MU-MIMO is not about speed, it's about capacity.
It originated in the WWAN community - where you have many more users per cell (sector in CDMA speak) - rule of thumb there is 200 users per cell (sector) - here MU-MIMO makes a tremendous amount of sense, as either they're FDD (Transmit/Receive are on different frequencies) or they're TDD (Tx/Rx on common channels) - in any event, the downlink from the Cell is scheduled, and MU-MIMO does allow different code masks to be used (over simplifying here a bit), and send data to multiple subscriber terminals in the same frame.

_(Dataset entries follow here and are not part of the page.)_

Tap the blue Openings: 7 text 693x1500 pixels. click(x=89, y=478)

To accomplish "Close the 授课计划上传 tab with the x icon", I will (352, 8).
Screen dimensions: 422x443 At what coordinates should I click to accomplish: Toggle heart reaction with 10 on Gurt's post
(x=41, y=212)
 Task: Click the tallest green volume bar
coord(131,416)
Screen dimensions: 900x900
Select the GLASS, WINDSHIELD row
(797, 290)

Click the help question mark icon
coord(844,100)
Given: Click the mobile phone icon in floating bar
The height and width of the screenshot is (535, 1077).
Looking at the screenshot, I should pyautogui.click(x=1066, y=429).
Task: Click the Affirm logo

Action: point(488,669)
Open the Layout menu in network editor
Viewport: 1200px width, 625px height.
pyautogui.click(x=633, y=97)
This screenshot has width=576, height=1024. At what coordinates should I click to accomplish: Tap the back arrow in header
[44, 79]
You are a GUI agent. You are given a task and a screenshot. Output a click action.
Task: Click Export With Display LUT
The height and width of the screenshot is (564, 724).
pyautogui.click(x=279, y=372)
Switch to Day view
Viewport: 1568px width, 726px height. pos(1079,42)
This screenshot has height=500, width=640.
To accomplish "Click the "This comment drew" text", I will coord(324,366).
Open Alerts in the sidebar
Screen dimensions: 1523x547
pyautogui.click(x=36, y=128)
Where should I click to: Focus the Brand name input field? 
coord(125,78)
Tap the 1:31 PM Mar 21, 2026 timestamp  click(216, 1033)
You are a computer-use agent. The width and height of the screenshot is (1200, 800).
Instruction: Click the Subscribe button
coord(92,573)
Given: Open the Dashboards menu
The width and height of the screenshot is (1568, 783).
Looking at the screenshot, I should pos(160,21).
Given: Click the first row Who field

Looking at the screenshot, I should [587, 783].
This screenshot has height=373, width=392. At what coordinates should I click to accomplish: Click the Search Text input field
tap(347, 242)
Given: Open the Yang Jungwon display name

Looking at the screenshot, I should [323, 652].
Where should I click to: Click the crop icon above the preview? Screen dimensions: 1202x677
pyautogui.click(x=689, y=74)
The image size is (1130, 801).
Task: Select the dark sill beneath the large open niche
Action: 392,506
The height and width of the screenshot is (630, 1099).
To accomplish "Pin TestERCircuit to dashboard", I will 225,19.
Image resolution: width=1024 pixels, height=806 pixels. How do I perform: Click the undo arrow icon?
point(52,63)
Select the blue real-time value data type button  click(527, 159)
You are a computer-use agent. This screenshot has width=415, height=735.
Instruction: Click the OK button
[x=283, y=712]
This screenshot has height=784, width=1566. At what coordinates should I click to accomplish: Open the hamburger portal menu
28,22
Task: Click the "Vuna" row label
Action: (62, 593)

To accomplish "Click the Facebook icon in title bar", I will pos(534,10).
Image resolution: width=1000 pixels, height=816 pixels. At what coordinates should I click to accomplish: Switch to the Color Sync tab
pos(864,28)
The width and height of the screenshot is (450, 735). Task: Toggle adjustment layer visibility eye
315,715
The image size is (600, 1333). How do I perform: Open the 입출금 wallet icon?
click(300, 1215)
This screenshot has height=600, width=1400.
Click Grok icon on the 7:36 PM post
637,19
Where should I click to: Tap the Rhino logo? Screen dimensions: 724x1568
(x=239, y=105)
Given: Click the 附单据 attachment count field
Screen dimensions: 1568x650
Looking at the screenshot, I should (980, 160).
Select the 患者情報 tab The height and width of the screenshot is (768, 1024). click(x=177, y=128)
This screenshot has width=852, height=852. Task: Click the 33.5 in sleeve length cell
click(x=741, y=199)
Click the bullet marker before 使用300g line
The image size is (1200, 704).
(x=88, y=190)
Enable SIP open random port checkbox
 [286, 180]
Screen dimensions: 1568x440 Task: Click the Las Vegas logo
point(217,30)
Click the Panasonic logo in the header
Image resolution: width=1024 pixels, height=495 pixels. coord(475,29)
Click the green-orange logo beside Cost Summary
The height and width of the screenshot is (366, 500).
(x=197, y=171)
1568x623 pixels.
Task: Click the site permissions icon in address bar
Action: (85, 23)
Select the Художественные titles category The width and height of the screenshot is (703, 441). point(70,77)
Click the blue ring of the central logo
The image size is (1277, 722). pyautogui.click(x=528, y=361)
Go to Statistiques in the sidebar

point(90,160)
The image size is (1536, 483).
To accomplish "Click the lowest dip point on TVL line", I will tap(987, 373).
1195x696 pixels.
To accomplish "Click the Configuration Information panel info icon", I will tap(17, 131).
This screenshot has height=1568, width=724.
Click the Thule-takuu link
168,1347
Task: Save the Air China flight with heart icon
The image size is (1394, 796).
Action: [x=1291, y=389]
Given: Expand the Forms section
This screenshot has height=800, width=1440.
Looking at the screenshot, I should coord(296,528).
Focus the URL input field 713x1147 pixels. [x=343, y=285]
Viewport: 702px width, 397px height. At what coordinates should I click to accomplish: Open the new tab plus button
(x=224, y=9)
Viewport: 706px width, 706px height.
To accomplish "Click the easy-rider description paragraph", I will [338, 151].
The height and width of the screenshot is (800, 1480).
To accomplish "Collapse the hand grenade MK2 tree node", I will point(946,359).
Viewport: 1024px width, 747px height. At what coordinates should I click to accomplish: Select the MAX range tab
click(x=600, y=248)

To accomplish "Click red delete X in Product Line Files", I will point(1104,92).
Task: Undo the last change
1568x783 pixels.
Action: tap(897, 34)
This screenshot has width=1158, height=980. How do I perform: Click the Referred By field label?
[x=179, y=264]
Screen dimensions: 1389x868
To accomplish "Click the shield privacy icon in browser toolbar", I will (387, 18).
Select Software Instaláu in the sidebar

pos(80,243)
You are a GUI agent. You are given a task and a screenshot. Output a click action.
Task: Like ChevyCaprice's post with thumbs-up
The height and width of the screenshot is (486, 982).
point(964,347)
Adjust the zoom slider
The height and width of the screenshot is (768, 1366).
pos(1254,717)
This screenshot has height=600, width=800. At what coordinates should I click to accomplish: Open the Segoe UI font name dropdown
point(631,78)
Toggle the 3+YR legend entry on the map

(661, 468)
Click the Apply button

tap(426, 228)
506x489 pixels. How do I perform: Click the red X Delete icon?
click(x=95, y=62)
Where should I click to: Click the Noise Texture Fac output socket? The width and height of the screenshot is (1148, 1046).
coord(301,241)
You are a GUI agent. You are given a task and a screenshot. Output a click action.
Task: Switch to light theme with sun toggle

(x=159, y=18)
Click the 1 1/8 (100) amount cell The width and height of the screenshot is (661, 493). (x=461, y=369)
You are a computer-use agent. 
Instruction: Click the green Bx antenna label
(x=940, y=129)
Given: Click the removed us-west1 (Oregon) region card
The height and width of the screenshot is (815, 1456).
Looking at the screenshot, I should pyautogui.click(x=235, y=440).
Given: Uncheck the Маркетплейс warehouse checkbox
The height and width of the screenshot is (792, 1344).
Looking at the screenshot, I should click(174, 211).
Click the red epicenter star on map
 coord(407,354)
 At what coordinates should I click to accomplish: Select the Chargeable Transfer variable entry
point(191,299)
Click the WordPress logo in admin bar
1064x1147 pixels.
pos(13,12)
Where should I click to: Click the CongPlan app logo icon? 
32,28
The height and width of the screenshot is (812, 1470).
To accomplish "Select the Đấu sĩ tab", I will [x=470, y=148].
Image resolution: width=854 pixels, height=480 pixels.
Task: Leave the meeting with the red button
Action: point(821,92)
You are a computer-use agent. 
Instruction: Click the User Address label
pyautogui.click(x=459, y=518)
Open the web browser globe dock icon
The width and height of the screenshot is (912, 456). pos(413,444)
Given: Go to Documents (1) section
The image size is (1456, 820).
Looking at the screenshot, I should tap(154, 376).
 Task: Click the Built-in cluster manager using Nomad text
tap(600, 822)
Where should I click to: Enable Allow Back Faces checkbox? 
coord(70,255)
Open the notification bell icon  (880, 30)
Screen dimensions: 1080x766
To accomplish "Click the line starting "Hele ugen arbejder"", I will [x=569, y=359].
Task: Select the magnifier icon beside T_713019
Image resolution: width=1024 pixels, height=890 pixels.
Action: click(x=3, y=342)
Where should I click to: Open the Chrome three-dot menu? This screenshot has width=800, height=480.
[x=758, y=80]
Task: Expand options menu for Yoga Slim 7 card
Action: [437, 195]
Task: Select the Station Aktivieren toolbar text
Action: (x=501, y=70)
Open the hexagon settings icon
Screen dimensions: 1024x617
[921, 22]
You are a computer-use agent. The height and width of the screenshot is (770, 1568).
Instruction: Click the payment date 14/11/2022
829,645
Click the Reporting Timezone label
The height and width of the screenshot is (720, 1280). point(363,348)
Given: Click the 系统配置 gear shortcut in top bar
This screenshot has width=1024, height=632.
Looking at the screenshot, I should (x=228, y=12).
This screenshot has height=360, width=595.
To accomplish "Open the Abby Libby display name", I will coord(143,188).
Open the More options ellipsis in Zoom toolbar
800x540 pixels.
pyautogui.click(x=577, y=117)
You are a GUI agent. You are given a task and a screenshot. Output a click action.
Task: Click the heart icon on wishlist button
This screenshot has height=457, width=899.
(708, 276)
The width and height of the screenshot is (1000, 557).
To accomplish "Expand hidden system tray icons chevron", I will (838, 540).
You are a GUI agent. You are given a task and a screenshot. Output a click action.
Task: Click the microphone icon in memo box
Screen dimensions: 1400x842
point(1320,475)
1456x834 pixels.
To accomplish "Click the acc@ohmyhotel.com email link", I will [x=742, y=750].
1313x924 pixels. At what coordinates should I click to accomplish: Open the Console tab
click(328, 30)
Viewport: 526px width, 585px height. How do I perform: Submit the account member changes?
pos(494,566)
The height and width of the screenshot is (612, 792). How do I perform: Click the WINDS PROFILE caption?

In WiFi space - there isn't as much benefit, first due to the nature of WiFi in that it's OFDM, not OFDMA, and it's not as tightly scheduled as one would have with a WWAN setup.
Some of the challenges with WiFi is that the chips themselves have to be relatively simple and small - silicon is a fixed price, so how do we allocate resources on the chip - we can either
a) put a lot of SU-MIMO streams - 3 streams are common enough in 802.11n, and perhaps 4-streams here soon - most of this is in the MAC/Baseband in any event - this is fairly easy actually, even thought we need to put discrete RF chains for each stream - but we can them blast lots of bits per frame...
b) TxBF - Now we have to put more computation on the MAC to determine which streams to put the bits on, and on the Baseband for the extra time delays needed to push the analog waveforms out to the RF chains...
c) Add MU-MIMO - now we have to do some resource sounding and scheduling of the frames at the MAC layer - even more computation...
Option A - this is the general trend - when you add B, you get a bit more gain, about 2-3dB is the best of cases, and C adds a whole world of hurts, as this is a lot more transistors on the die, and at a given geometry node, MU-MIMO is expensive, and for the typical SOHO/SMB WLAN, it's just not a net-positive, as a MU-MIMO frame can support more users, but at a lower data rate per user.
Not to say that Qualcomm, Broadcom, Marvell, Ralink, Mediatek won't do it, but it does add much complexity to what is a commodity chip - and complexity is cost, and what we're finding at the moment -
$249USD is about as far as customers are willing to pay for AP's at this point in time.
Just my thoughts...
sfx